5 Days a Stranger, 7 Days a Skeptic, Trilby's Notes, and 6Days a Sacrifice are the four parts of a horror series that were released in 2003, 2004, 2006, and 2007 respectively. In 5Days a Stranger, the player controls the shady cat burglar Trilby, who stumbles across a demonic force that manifests itself as a masked killer in the tradition of Jason Voorhees or Michael Myers, while finding himself one of a group of strangers thrown together in an abandoned mansion and being picked off one by one. 7Days a Skeptic emulates the claustrophobic horror of Alien following a spaceship crew that finds a mysterious artefact floating in space, four hundred years after the events of 5Days a Stranger. Trilby's Notes, set in a hotel which exists in both the real world and a horrific alternate dimension in the style of Silent Hill, goes back to flesh out the origin of the cursed African idol from the other games. 6Days a Sacrifice is the final episode of the John DeFoe tetralogy. It links all its three previous episodes and completes the story of Chzo and John DeFoe.
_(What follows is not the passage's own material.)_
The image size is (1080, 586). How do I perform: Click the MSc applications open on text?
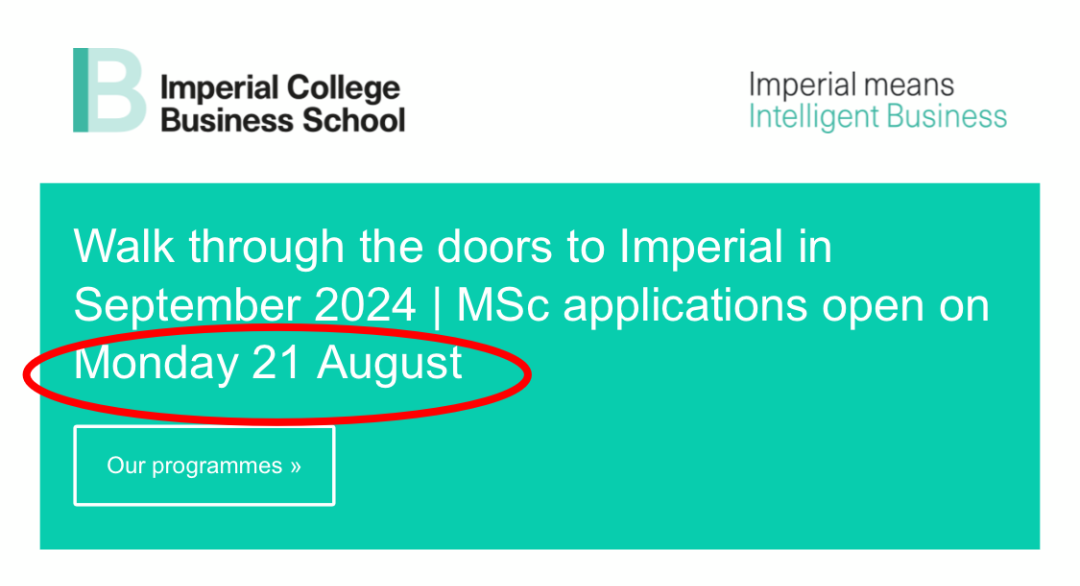pos(723,305)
While the first two games use the point-and-click interface typical of adventure games, Trilby's Notes requires the player to move with the keyboard and type commands with a text parser, similar to the early Sierra On-Line King's Quest series.

A wrapped version for Linux was released in 2010 to icculus.org, later updated to use the open source version of AGS in 2015.

1213 series
1213 is a trilogy of horror science-fiction games. The episodes tell the story of the suffering and eventual escape of an amnesiac victim of experimentation, code-named 1213, from his cell, freed by his unseen tormentor. On escaping, 1213 sees that the facility's other guinea pigs, all similarly named to himself, have also escaped and have been turned into zombies, slaughtering the employees. 1213 is notable for reproducing the traditional platformer experience using an engine originally designed to be used in the production of point-and-click adventure games. Simply animated, many elements of the game reflect the original Prince of Persia gameplay mechanics, though it incorporates aspects of gunplay found in Another World and Flashback: The Quest for Identity, the latter of which he has written a sixteen-chapter Let's Play of.

Trilby: The Art of Theft
Set two years before 5 Days a Stranger, though unrelated to the John DeFoe storyline in the other Chzo Mythos games, Trilby: The Art of Theft is a mission-based platform game released in 2007. Like 1213, Trilby: The Art of Theft was made in AGS and features similar gameplay, though with less emphasis on combat and more on stealth. Unusual for a Croshaw game, Trilby: The Art of Theft is gameplay based rather than story based like the majority of his work. The game follows Trilby, years before any encounter with the supernatural, as a young gentleman thief whose identity is compromised after he is caught returning from a job. Trilby must loot various buildings in missions while avoiding guards, lasers and security cameras. To deal with being detected, Trilby is equipped with a utility umbrella that contains a taser to knockout aware guards, though if he is detected too many times the level ends.

Game Maker (2012–present)

Poacher
Poacher was released on 5 April 2012. It is a Metroidvania style non-linear platformer starring Derek Badger, a poacher who travels underground to save a gamekeeper from hordes of demonic rabbits, with the assistance of a spirit. Their actions inadvertently break a longstanding treaty between the spirits and their enemies, the Dark Ones. Eventually, he must resolve difficulties between the two factions to prevent war from breaking out. The game was his first to be made in Game Maker, and was released to positive reception.

The Consuming Shadow
The Consuming Shadow was announced in November 2013 on Croshaw's personal website where the beta version was made available for download. He updated the game continually until 26 June, when he uploaded the trailer of the final version. On 28 July 2015, two editions were made available to purchase on both through Humble Bundle and the Mac App Store, with a Steam version later being green lit. The special edition of the game included the e-book releases of Croshaw's novels Mogworld and Jam.

Hatfall
In February 2015, Croshaw announced a new game titled Hatfall, based on his Zero Punctuation series, that he would design. The game was later released in July 2015 and is available on IOS, Android and PC. The game is advertised as "Zero Punctuation's official hat-putting-on simulator" and reflects the series' humour and minimalist design.

12 Games in 12 Months
Starting in May 2019 as part of his Dev Diary series, Croshaw pledged to prototype a different game design each month for twelve months with a video diary released every fortnight.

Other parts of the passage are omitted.